Makes sense. There’s statistically zero resistance once you get a bit away from the Earth. No harm in opening stuff up and giving JWST a chance to stretch its limbs. And the closer to Earth the quicker the back and forth communication times. Even though we can’t launch anything to catch it and do a manual repair, I assume there is quite a bit they can do from a communications and software standpoint if they detect issues.

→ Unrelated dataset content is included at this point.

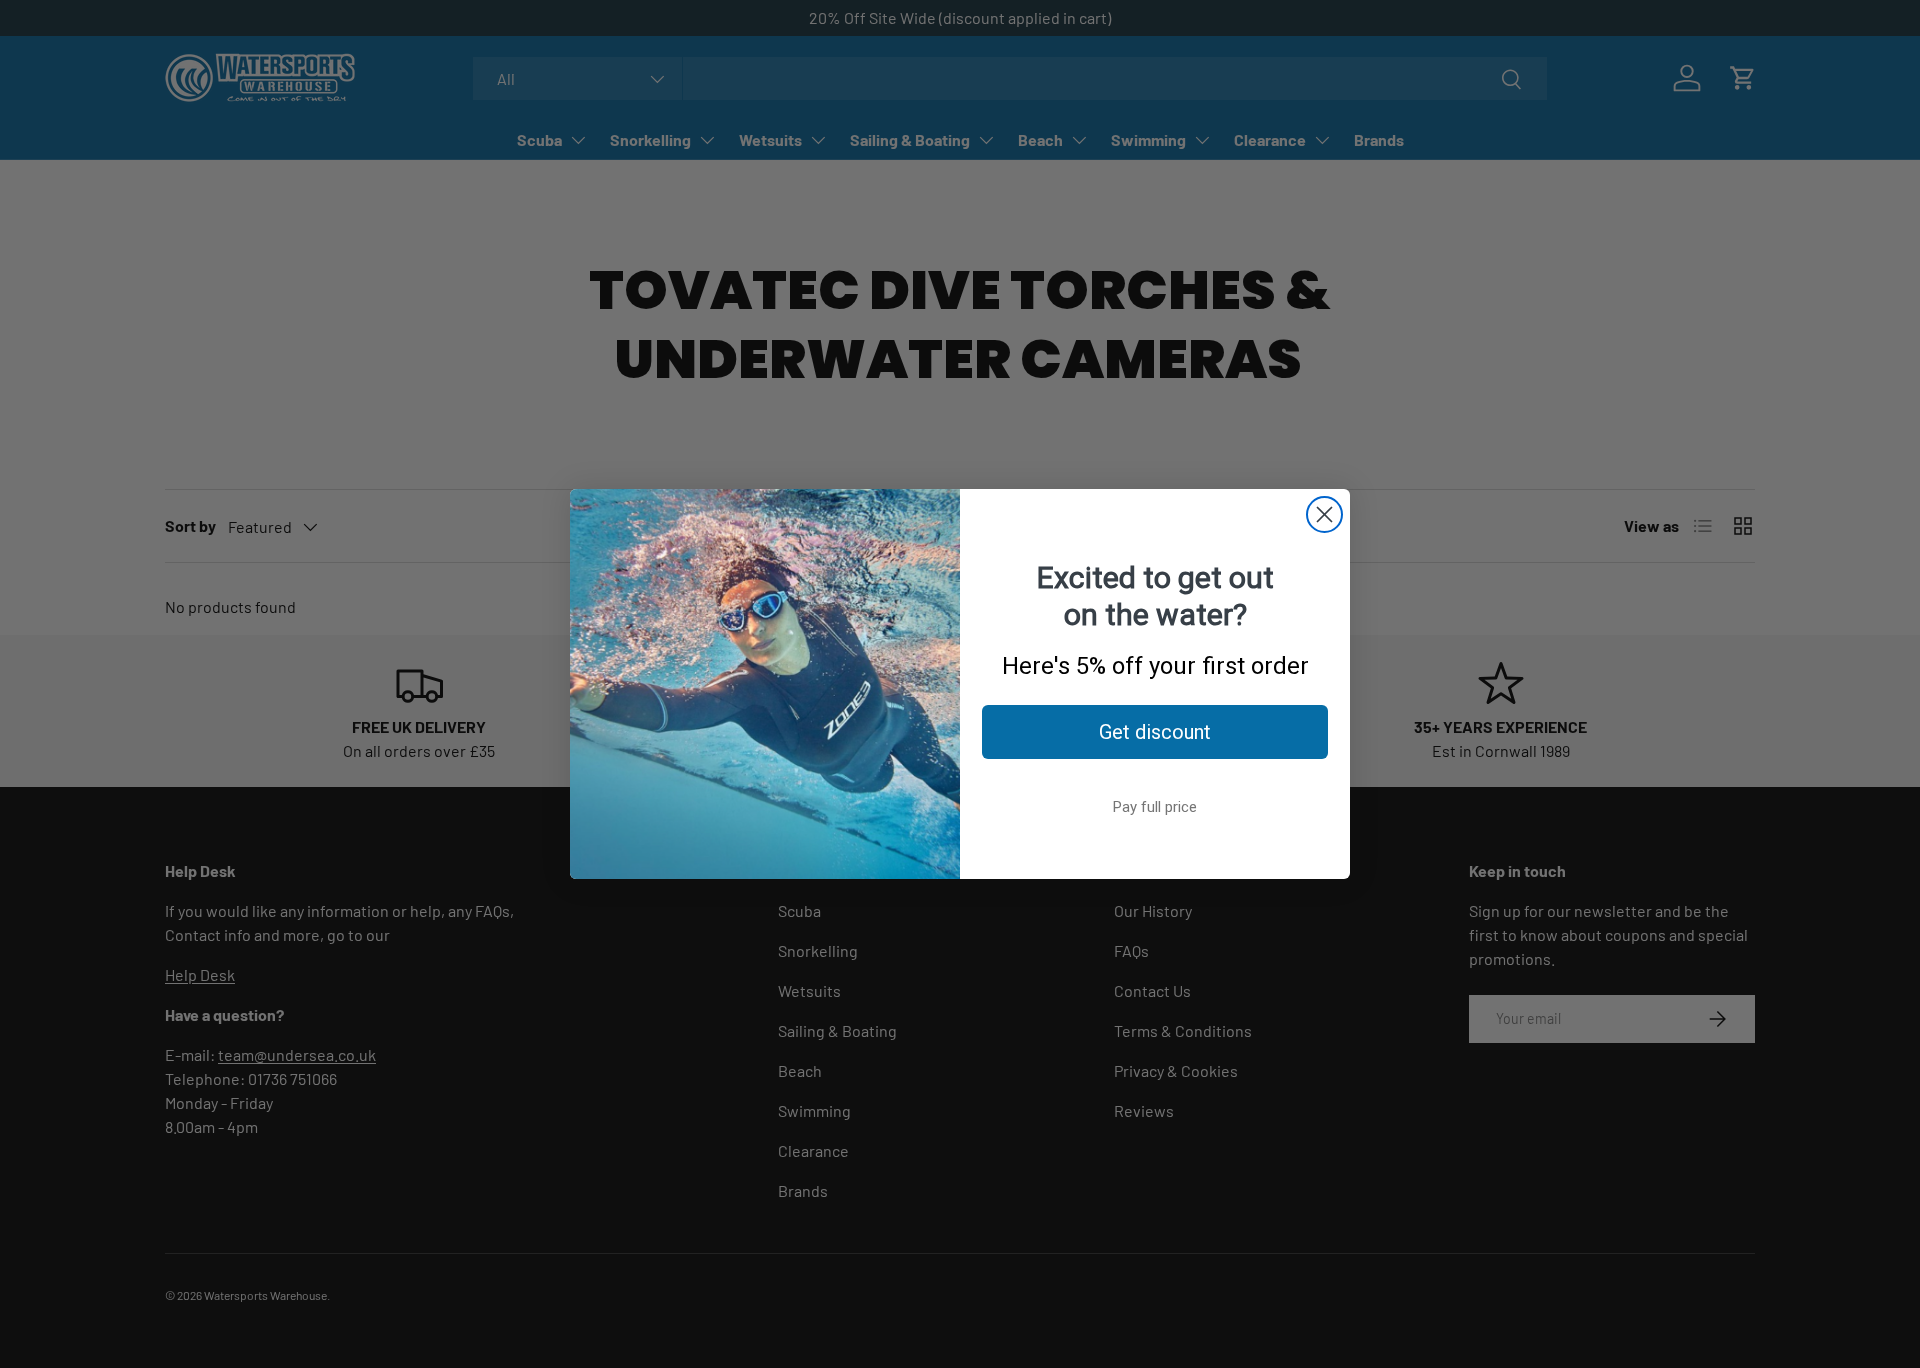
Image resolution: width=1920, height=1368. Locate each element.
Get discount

This is a handy page for showing JWST’s distance from Earth and L2 and systems’ tests: https://www.jwst.nasa.gov/content/webbLaunch/whereIsWebb.html
There are also some neat, Webb themed art projects on that site. Here’s an example involving pumpkin carving: https://www.jwst.nasa.gov/content/features/spacePumpkin.html
Who says STEM folks aren’t creative?!
I knew that name “ Webb” seemed a bit familiar. Last year I read the book “Moon Hunters”, and Webb is mentioned a few times in it. (I was not born till 1970, so there are things covered in that book from before I was born and while I was still young.)
https://www.goodreads.com/book/show/1146891.Moon_Hunters
Looked at a simulation which showed all of the myriad of individual steps that the complex machinery that makes up this extremely intricate telescope will have to successfully accomplish–one by one, and each depending on and building on the steps that came before, spread out over the course of the next several days–for this instrument to completely unfold to its fullest extent, and to be fully functional.
It will be quite remarkable if they can pull this off.